§ PROBLEM TO WORK ON: Return, word for word, every line starting at the line with "This screenshot has" and ending at the final line of the entries; skip the pictures.

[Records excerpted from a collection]
--------------------------------------------------
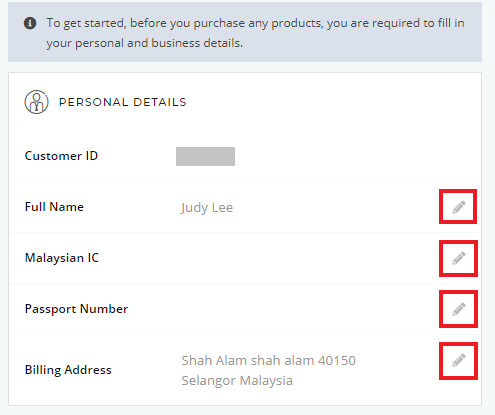
Task: Edit the Full Name with pencil icon
Action: [x=459, y=207]
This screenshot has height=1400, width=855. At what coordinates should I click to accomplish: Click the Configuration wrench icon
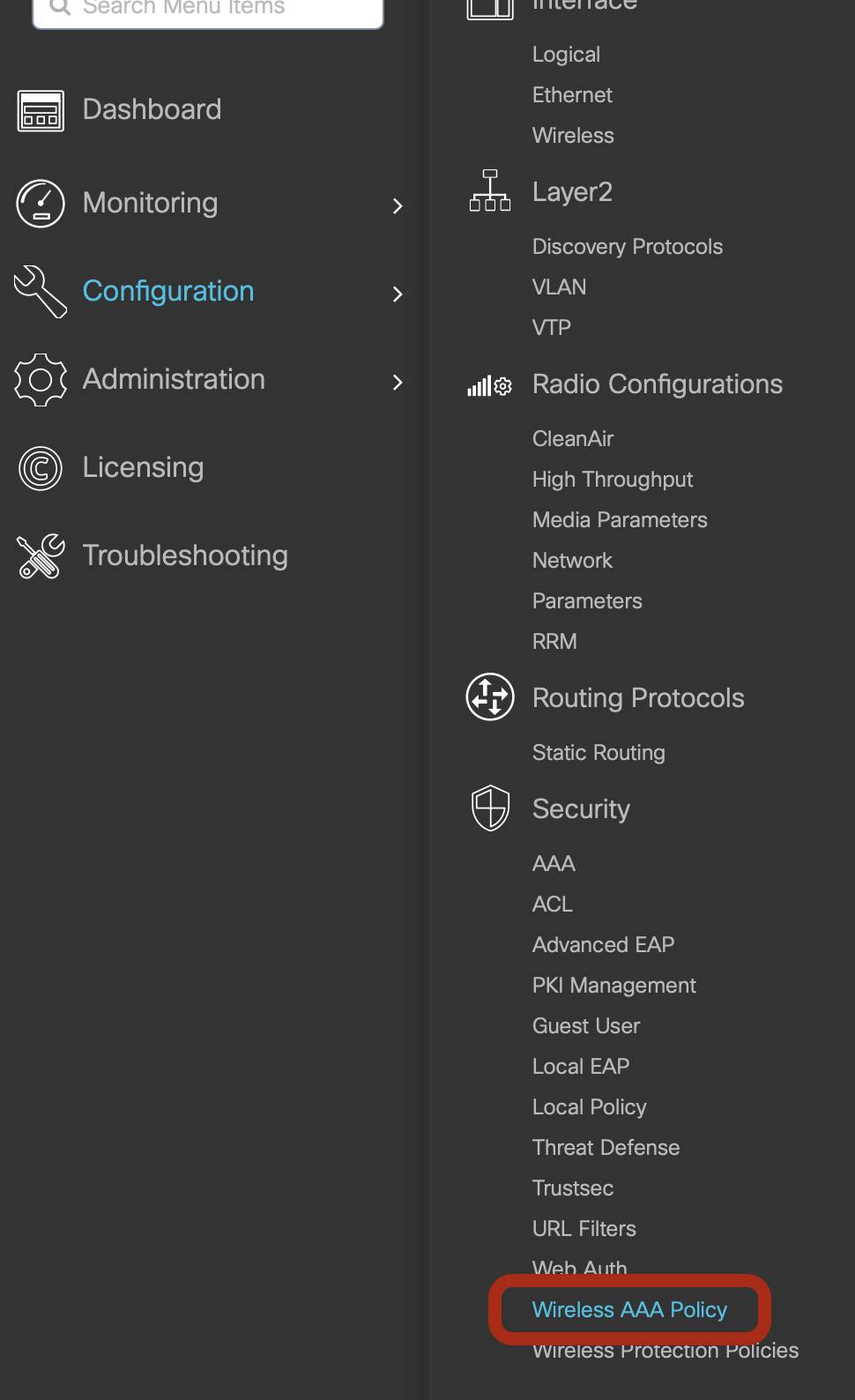tap(41, 292)
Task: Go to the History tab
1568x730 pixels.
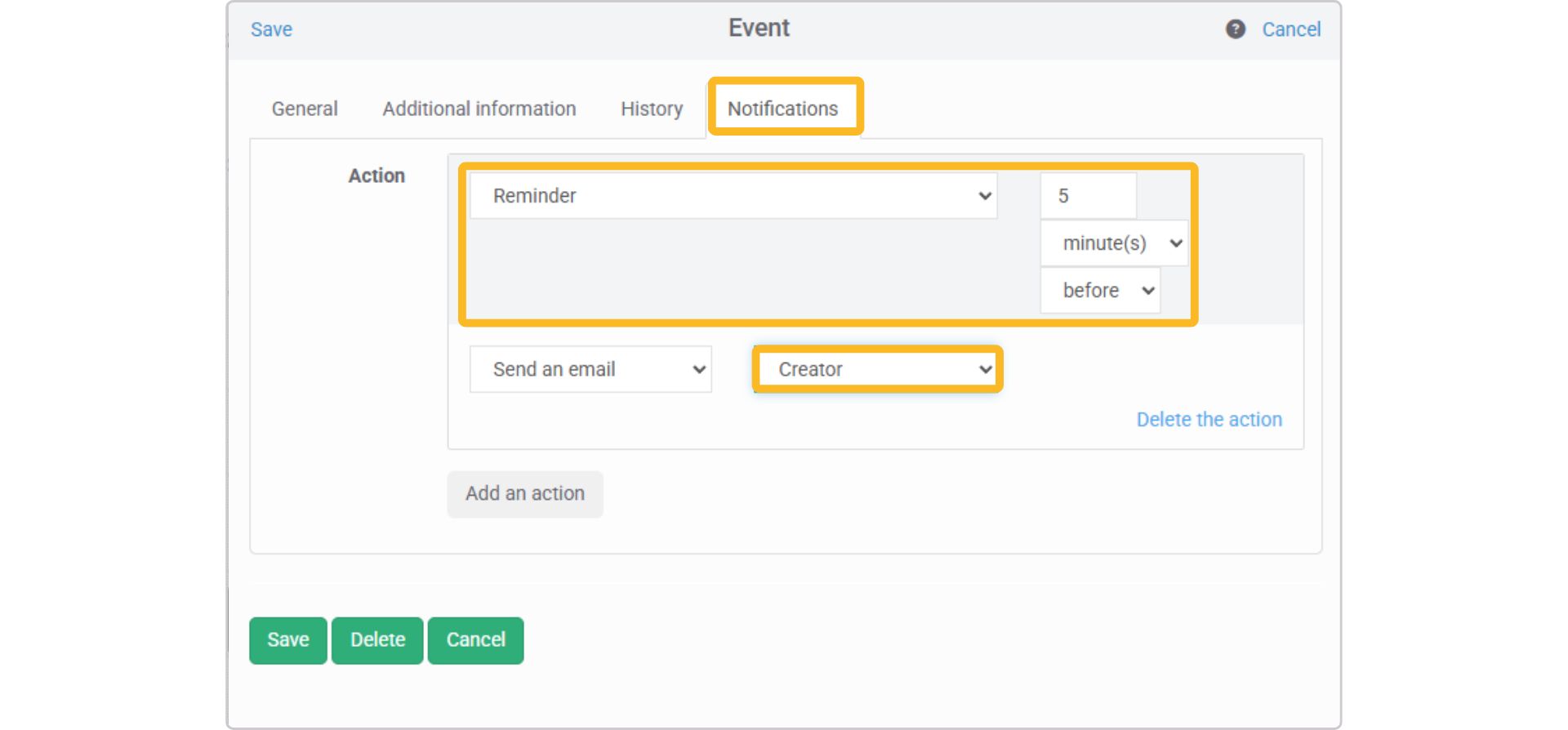Action: point(651,109)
--------------------------------------------------
§ RESULT OF THIS TASK:
This screenshot has height=1400, width=855. At what coordinates should I click to accomplish: Click the Configuration wrench icon
tap(41, 292)
Task: Go to the History tab
1568x730 pixels.
Action: point(651,109)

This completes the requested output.